Task: Find the lines in the records below that contain "BEACH", and report each of them.
** Records provided follows **
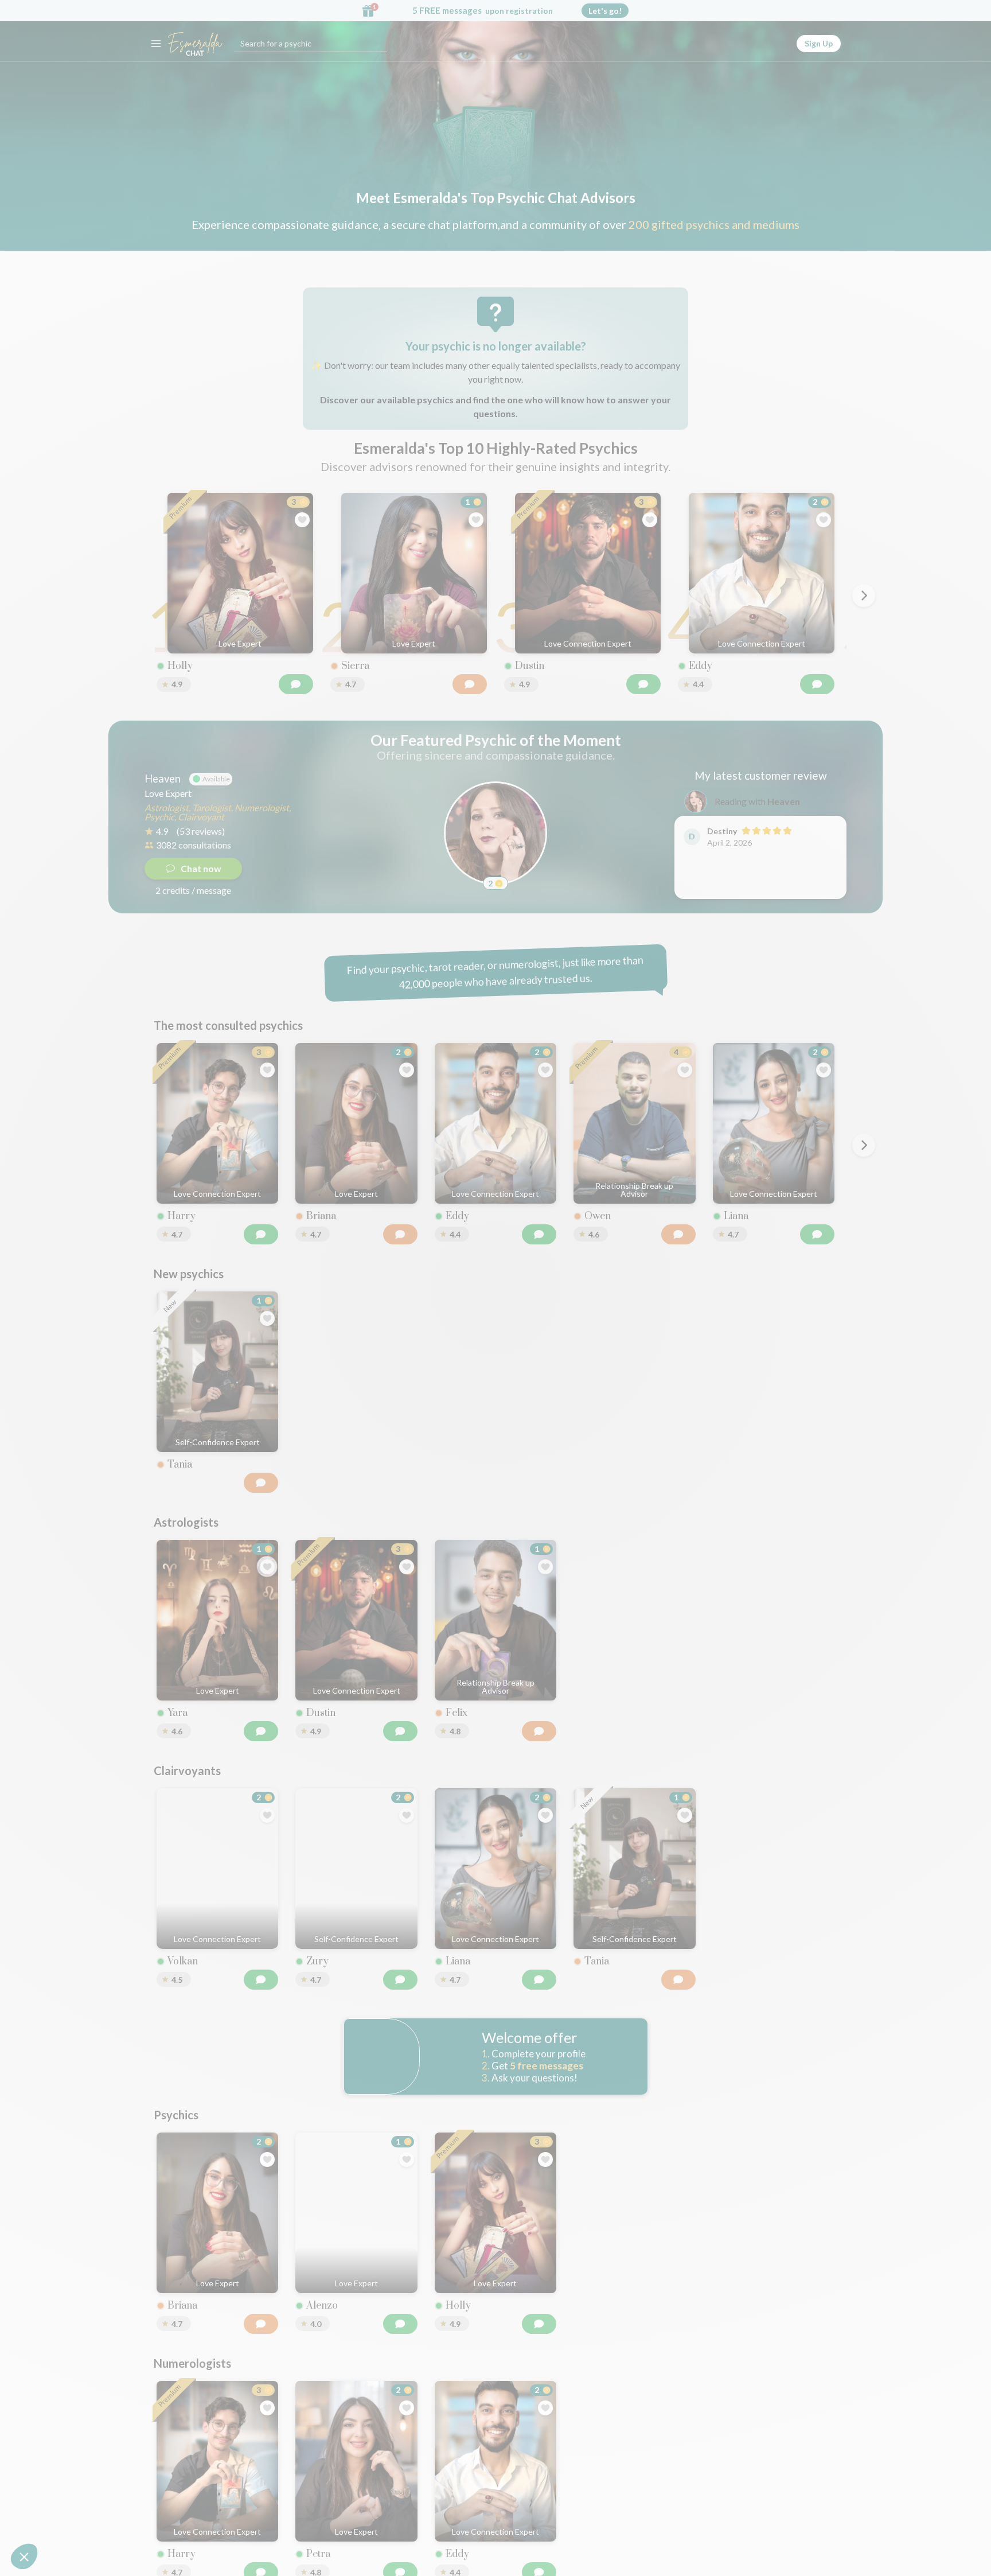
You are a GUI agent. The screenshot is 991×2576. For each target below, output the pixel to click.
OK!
** End of Records provided **
** Records provided follows **
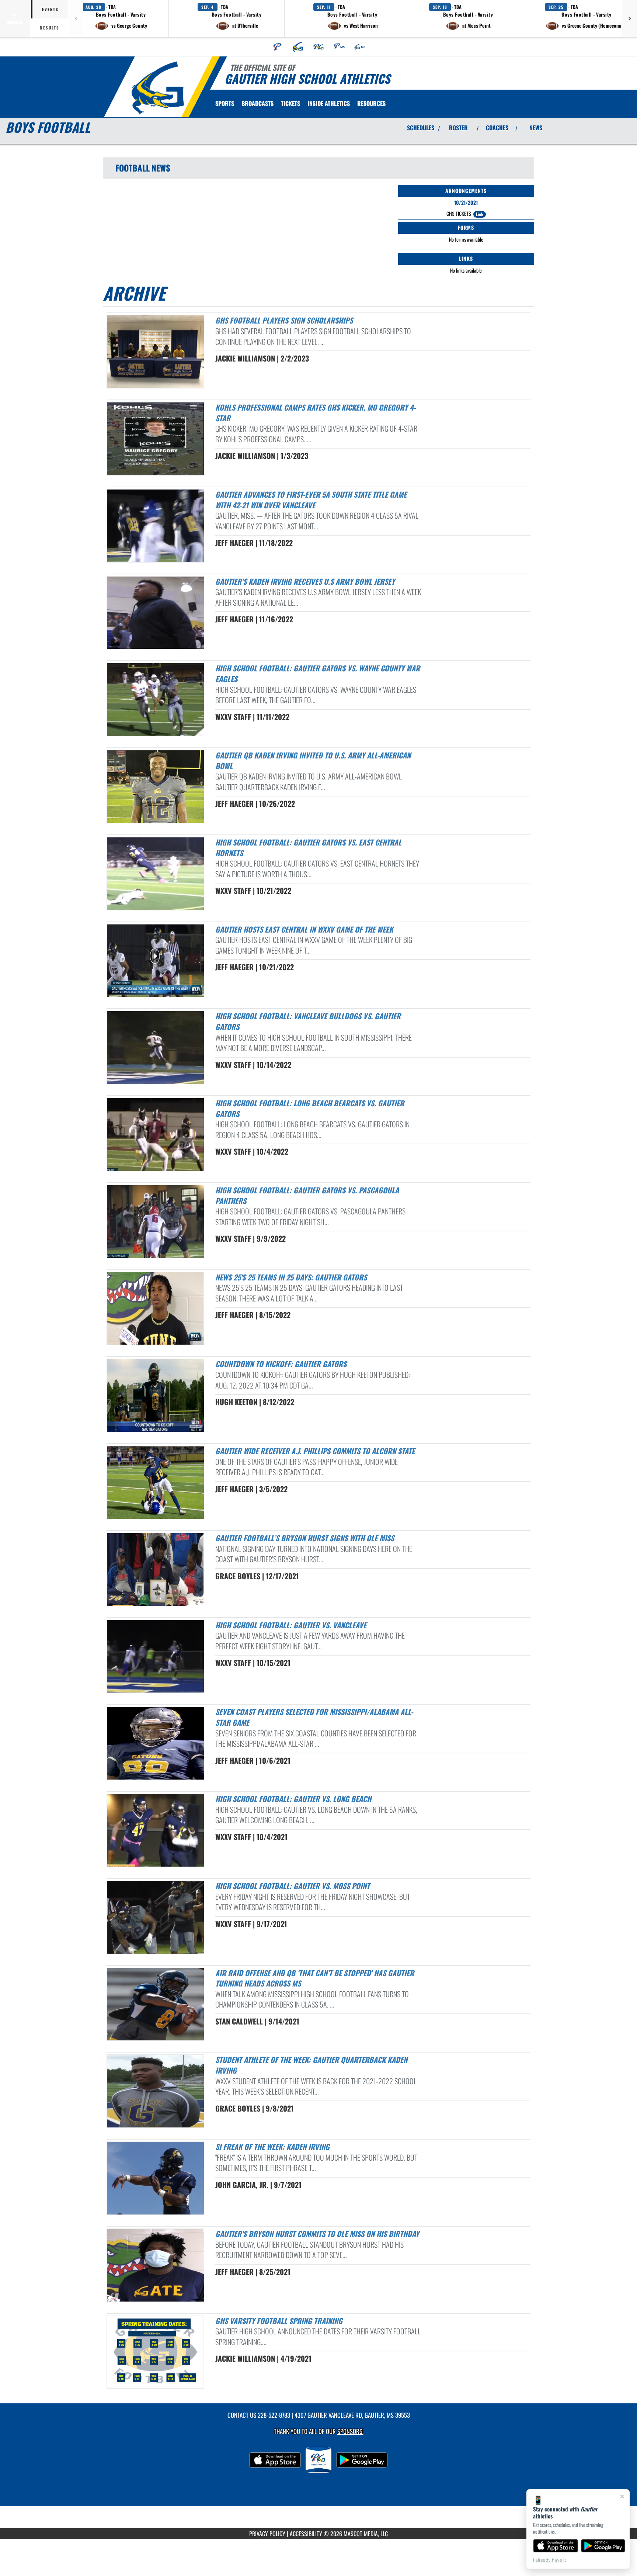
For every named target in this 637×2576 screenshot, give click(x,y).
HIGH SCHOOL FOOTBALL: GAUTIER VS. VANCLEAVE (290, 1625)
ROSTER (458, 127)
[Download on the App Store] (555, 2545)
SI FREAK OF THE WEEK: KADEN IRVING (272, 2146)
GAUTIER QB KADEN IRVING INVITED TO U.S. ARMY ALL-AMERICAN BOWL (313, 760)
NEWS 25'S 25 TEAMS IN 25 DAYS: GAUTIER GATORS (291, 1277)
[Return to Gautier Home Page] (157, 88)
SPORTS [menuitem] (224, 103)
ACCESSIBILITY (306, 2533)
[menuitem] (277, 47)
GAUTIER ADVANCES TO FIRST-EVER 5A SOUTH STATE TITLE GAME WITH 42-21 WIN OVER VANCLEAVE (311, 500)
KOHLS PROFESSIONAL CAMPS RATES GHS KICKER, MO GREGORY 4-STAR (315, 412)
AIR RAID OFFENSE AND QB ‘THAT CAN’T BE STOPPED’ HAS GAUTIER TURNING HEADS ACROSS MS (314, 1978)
** End of Records provided **
** Records provided follows **
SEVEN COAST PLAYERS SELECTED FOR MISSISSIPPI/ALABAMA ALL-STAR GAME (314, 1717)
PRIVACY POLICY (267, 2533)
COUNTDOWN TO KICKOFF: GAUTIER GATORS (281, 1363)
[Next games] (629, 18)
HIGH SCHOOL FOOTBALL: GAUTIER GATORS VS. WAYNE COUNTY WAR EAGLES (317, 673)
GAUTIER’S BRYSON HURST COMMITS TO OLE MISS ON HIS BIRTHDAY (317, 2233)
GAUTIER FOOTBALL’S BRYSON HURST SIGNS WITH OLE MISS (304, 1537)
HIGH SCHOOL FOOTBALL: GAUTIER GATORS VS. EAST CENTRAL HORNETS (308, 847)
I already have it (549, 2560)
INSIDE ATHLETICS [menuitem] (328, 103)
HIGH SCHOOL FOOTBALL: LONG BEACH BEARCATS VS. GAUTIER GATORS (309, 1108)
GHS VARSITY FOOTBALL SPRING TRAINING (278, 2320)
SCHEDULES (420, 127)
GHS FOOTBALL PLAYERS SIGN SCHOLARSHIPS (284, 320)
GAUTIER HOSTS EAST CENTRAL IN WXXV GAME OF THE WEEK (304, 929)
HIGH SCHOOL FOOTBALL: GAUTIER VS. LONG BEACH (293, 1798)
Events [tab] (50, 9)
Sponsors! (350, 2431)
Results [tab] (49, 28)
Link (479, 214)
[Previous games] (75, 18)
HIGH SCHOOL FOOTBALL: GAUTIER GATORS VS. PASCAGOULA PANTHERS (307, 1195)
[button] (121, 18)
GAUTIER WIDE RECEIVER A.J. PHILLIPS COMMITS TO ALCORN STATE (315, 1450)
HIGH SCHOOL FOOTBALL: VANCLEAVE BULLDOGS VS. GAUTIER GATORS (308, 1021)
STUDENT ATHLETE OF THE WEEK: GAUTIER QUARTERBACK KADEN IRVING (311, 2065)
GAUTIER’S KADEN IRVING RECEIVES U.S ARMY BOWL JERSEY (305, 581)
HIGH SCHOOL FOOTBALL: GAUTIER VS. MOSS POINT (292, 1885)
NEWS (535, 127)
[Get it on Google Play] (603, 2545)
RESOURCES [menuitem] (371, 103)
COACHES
** End of Records provided **
Answer for the task:
HIGH SCHOOL FOOTBALL: LONG BEACH BEARCATS VS. GAUTIER GATORS (309, 1108)
HIGH SCHOOL FOOTBALL: GAUTIER VS. LONG BEACH (293, 1798)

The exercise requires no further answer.